A poem about demonetization.
With apologies to Poe.
Once upon a lazy Tuesday, as I tried to make some headway
On some work I could not delay, my eyelids began to droop.
While I swayed, almost sleeping, suddenly there came a beeping
As of some old lady weeping, weeping in a Whatsapp group
“’Tis some forward,” I muttered, “creeping in some Whatsapp group—
Only this, no need to swoop.”
Ah, vividly I remember, it was in early November;
And each Opposition party member sought to protest upon the floor.
Eagerly I wished to get, some sort of connection to the net
On my old and battered handset, so I could see the damn message
So I could see and read and then delete the damn Whatsapp message
And live in peace for evermore.
Presently my connection grew stronger, hesitating then no longer,
“Modi,” said I, “or madman, truly your forgiveness I implore;
But the fact is I was sleeping, and so silently you came sneaking,
And so seriously you came speaking, speaking in a Whatsapp video,
That I scarce was sure it was you”—here I opened full screen the video;
Darkness there and nothing more.
Deep into that video peering, long I stood there, wondering, fearing,
Muttering, counting notes I never cared to count before;
But the silence was unbroken, and Doordarshan gave no token,
And the only word there spoken was the whispered word, “Mitron?”
This I whispered, and an echo murmured back the word, “Mitron!”—
Merely this and nothing more.
And into the city turning, all my soul within me burning,
I rushed forth with a single yearning: some cash to scavenge for.
“Surely,” said I, “surely that is a hawker selling ragda pattice
And an ATM next to him that is attracting an uproar,
Let me go and check out what’s attracting this uproar –
‘Tis a queue! And nothing more!”
As I joined the queue rejoicing, it bowed its head as one, sighing,
As if in that one recoiling, its whole soul did it outpour.
Nothing further then it uttered – not a bag nor cellphone fluttered –
Till I scarcely more than muttered “Other tellers have shut before –
In a minute this one will too, as machines have done before.”

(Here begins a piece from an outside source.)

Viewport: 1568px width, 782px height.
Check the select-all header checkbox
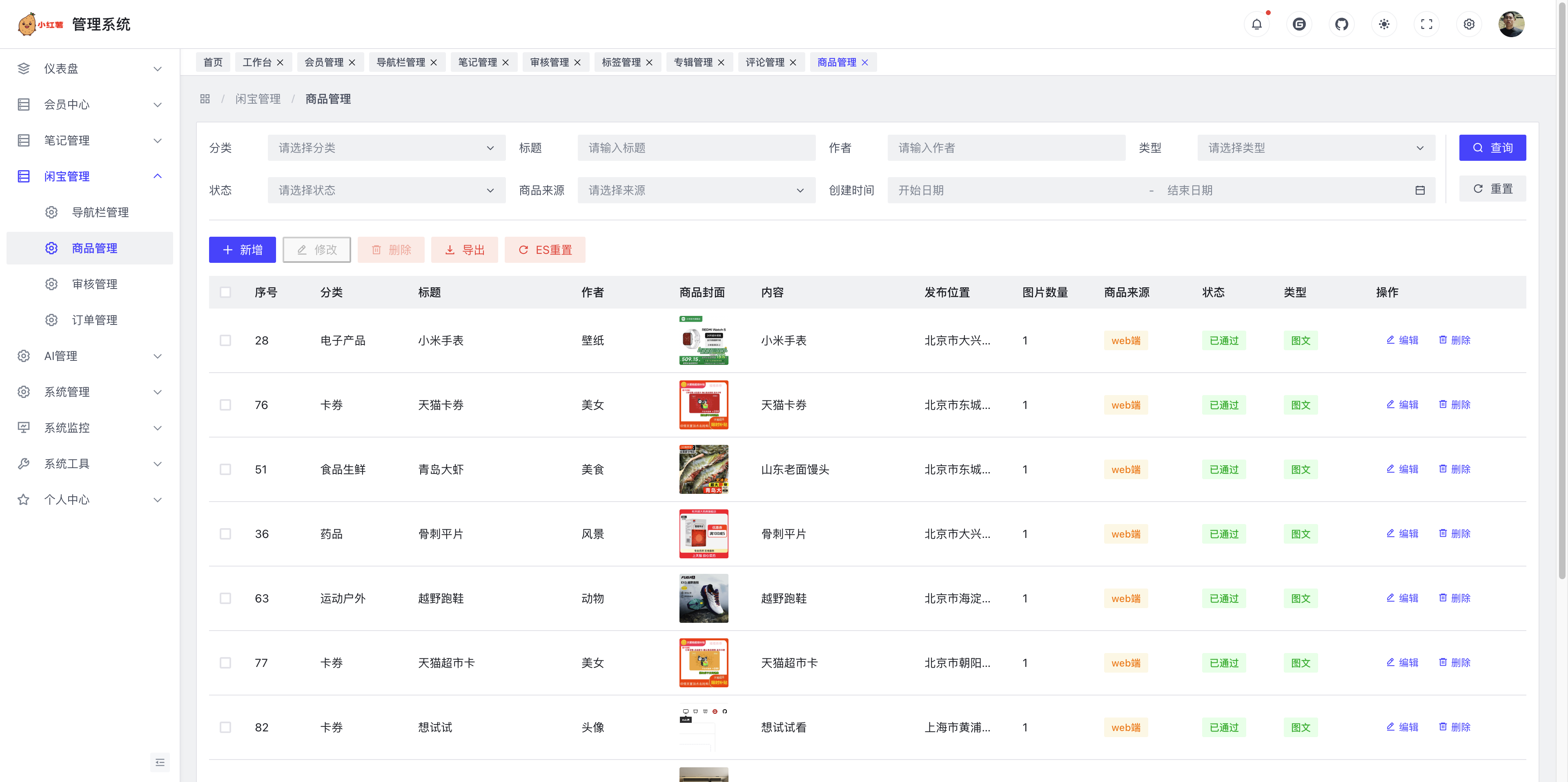[225, 293]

But then I walked through the door.
Open here it flung its shutter, when, with many a flirt and flutter,
Out there dropped a malnourished two thousand rupee note;
No great texture or design had it, I noticed as I quickly read it,
But, at least, to its great credit, it was a valid banknote—
It was a valid, legal, “tender”, and life-saving banknote—
For now, I could float.
Outside, the note lay unfolded, as I observed and closely read
The rectangular piece of pinkish red paper that I there bore.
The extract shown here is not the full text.